The ability to estimate and treat errors should not be viewed as an excuse for constructing a poor experiment. Errors can only be minimized by design.
13.7.1Random, personal and systematic errors
There are three distinct types of error in the process of observation. The simplest type of error is called random error. Random errors are usually small deviations from the ‘true value’ of a measurement which occur by accident, by unforeseen jitter in the system, or some other influence. By their nature, we are usually ignorant of the cause of random errors, otherwise it might be possible to eliminate them. The important point about random errors is that they are distributed evenly about the mean value of the observation. Indeed, it is usually assumed that they are distributed with an approximately normal or Gaussian profile about the mean.
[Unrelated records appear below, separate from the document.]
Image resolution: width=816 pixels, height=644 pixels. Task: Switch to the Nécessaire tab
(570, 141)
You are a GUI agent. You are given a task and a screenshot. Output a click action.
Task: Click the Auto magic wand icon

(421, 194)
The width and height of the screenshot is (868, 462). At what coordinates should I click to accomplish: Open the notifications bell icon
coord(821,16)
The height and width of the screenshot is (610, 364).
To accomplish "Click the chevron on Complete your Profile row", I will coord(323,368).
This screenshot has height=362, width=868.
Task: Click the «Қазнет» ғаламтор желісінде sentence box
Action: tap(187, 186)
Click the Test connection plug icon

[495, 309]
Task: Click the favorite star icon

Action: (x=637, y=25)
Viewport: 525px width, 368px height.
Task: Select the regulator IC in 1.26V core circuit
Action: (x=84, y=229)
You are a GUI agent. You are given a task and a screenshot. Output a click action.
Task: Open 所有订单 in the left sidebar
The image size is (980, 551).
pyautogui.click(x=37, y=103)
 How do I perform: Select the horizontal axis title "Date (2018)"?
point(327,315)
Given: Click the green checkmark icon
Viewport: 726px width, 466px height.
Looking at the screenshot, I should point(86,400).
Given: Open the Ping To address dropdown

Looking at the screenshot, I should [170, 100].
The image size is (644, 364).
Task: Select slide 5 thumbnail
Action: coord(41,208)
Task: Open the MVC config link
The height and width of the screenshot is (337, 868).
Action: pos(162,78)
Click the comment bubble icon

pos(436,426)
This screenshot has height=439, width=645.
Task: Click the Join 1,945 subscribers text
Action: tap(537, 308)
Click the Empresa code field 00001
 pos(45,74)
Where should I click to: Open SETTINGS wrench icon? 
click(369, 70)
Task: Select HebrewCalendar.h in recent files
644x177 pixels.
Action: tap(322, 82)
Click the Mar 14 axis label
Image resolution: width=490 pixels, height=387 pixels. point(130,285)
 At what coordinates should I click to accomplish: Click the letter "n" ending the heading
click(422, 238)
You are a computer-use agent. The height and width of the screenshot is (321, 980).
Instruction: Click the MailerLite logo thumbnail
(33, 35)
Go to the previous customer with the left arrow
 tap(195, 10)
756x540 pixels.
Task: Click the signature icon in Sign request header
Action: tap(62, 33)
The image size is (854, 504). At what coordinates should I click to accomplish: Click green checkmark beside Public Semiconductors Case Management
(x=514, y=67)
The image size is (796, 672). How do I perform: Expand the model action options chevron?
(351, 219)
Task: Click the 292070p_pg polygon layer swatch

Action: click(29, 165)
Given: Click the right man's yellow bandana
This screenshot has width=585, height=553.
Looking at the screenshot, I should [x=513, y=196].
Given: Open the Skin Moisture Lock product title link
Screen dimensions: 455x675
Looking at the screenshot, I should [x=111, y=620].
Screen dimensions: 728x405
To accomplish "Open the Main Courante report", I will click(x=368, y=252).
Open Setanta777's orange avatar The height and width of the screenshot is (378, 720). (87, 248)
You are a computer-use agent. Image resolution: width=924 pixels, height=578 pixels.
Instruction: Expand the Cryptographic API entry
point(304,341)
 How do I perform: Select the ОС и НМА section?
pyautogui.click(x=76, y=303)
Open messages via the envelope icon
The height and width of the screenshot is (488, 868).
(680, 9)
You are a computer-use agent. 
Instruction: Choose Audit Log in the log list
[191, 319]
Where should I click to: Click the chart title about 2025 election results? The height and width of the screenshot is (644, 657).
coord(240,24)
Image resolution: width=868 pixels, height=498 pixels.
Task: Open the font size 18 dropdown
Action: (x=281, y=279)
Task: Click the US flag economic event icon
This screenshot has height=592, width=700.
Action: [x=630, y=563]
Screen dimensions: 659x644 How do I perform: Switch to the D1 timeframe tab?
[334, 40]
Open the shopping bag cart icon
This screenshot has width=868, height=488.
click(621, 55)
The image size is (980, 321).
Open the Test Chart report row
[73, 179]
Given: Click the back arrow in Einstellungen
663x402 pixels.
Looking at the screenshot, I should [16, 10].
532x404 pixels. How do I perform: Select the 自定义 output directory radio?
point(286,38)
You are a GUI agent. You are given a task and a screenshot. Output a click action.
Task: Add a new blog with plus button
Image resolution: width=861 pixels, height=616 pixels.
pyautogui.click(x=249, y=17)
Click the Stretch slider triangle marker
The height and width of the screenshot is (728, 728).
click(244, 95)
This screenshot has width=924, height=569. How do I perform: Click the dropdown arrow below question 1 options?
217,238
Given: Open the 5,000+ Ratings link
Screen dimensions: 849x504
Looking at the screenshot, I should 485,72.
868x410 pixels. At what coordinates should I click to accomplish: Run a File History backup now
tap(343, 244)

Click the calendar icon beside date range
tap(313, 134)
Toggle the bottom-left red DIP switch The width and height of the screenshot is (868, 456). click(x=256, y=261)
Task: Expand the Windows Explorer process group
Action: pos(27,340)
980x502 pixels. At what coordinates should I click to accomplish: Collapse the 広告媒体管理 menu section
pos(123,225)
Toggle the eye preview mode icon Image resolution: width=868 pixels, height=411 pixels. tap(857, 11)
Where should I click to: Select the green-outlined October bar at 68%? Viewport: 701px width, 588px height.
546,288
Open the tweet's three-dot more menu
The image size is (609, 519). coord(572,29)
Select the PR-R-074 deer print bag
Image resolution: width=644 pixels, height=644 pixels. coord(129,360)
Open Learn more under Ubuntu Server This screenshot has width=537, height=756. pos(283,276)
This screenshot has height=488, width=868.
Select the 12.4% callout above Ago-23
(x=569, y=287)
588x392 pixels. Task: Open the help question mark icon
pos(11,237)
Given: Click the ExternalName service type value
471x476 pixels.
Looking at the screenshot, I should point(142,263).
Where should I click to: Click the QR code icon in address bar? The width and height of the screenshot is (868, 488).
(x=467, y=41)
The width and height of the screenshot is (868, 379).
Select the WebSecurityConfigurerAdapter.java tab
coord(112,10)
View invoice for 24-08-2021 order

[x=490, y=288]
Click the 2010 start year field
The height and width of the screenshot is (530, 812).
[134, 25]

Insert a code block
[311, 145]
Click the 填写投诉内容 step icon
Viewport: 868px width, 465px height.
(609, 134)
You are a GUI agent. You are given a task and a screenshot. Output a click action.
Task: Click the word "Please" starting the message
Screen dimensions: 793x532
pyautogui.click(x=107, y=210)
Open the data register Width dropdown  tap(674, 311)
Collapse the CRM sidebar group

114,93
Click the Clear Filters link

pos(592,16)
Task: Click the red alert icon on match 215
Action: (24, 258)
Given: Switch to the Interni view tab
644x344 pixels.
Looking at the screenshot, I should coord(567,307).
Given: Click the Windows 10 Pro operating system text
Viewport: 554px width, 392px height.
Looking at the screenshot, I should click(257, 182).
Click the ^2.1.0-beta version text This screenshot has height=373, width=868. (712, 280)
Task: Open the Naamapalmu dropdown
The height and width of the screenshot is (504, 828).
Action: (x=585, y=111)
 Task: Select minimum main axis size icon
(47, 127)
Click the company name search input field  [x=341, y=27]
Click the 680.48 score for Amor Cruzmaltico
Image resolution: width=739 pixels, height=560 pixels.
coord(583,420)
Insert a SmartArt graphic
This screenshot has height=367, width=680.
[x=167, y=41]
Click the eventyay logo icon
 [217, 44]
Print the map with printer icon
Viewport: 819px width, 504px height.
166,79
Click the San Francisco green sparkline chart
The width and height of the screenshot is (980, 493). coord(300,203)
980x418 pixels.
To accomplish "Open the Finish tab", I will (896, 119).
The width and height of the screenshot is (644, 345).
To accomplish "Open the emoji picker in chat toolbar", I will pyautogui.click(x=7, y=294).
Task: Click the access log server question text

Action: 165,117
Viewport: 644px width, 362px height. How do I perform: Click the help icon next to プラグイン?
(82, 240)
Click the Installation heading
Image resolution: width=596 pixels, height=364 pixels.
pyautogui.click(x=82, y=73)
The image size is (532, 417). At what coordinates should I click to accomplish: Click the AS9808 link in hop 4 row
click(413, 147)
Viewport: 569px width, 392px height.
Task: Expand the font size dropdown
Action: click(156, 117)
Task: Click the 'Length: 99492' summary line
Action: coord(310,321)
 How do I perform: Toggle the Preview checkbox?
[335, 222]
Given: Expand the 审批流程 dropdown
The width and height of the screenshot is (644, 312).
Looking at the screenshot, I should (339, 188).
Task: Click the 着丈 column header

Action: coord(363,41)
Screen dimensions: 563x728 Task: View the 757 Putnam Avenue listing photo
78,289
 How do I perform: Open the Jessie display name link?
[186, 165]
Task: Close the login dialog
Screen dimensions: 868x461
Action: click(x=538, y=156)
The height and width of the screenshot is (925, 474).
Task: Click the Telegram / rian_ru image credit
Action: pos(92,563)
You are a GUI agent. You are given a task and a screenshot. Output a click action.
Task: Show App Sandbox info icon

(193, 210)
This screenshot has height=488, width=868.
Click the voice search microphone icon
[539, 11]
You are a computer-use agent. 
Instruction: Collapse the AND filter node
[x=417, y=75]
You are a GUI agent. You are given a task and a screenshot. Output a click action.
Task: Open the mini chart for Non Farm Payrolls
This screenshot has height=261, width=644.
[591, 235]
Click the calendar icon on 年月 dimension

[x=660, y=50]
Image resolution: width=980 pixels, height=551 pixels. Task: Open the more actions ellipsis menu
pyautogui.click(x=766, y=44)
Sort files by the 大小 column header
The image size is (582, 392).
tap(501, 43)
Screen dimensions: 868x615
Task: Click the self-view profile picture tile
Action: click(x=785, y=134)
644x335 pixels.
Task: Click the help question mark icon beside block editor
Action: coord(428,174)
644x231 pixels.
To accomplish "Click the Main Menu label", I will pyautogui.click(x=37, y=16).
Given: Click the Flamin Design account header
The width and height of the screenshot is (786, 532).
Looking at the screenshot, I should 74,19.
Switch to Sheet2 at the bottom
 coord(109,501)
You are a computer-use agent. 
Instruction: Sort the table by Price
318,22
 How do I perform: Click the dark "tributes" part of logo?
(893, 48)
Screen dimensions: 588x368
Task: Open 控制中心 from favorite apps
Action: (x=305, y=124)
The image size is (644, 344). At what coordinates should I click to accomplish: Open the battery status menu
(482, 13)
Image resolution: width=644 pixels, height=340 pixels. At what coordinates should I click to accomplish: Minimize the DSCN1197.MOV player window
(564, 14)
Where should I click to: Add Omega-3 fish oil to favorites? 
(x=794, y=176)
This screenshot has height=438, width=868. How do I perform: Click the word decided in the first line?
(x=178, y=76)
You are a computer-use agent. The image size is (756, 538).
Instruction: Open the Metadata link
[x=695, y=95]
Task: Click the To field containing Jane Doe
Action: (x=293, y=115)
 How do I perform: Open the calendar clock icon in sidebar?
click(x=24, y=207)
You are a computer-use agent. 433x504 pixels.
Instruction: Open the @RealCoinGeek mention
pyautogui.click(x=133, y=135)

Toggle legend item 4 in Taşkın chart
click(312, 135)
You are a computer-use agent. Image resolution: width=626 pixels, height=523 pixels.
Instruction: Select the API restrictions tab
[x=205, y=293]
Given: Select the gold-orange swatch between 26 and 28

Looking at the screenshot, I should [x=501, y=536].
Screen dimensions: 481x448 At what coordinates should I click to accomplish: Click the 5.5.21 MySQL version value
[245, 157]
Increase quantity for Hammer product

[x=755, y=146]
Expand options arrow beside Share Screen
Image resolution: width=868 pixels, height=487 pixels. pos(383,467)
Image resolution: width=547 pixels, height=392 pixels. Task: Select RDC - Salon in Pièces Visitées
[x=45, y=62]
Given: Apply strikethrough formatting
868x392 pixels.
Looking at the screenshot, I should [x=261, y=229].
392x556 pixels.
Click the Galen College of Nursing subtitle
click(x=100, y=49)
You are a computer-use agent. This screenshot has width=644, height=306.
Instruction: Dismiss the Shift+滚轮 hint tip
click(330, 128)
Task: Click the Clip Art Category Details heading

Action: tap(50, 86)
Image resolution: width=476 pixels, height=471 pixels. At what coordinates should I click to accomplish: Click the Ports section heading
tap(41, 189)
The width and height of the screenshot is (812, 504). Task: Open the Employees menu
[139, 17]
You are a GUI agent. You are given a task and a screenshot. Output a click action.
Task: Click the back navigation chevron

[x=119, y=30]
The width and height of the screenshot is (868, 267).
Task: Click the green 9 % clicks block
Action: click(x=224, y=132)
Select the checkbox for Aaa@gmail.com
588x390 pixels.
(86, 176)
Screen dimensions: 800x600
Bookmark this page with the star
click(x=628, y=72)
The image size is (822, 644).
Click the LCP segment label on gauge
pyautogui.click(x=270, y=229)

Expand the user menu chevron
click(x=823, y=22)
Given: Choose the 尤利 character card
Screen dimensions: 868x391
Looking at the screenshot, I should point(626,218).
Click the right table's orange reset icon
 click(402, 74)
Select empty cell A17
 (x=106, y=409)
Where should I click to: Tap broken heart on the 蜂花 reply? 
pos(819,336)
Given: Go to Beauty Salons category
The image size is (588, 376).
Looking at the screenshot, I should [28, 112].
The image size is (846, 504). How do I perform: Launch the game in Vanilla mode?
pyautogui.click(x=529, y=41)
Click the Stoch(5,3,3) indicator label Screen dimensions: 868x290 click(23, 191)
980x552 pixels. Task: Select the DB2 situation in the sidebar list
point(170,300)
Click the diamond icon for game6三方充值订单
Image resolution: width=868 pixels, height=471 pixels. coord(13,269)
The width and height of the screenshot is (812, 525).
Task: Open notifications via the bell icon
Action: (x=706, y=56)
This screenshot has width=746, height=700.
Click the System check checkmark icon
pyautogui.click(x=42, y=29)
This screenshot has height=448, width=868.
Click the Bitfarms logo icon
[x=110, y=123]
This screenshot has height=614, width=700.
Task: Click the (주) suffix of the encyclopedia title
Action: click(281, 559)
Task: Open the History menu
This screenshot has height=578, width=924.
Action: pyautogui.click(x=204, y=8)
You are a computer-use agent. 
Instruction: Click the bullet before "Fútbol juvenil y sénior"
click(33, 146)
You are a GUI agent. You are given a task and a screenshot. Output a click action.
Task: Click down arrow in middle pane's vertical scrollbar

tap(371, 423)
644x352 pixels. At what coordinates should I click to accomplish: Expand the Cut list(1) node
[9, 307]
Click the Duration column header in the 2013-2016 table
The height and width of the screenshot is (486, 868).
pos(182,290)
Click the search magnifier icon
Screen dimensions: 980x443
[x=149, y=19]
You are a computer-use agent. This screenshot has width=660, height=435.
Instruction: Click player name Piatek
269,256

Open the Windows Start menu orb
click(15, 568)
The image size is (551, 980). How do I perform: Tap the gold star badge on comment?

This means that there are as many positive as negative deviations and thus random errors can be averaged out by taking the mean of the observations.
It is tempting to believe that computers would not be susceptible to random errors. After all, computers do not make mistakes. However this is an erroneous belief. The measurer is not the only source of random errors. A better way of expressing this is to say that random errors are a measure of the unpredictability of the measuring process. Computer systems are also unpredictable, since they are constantly influenced by outside agents such as users and network requests.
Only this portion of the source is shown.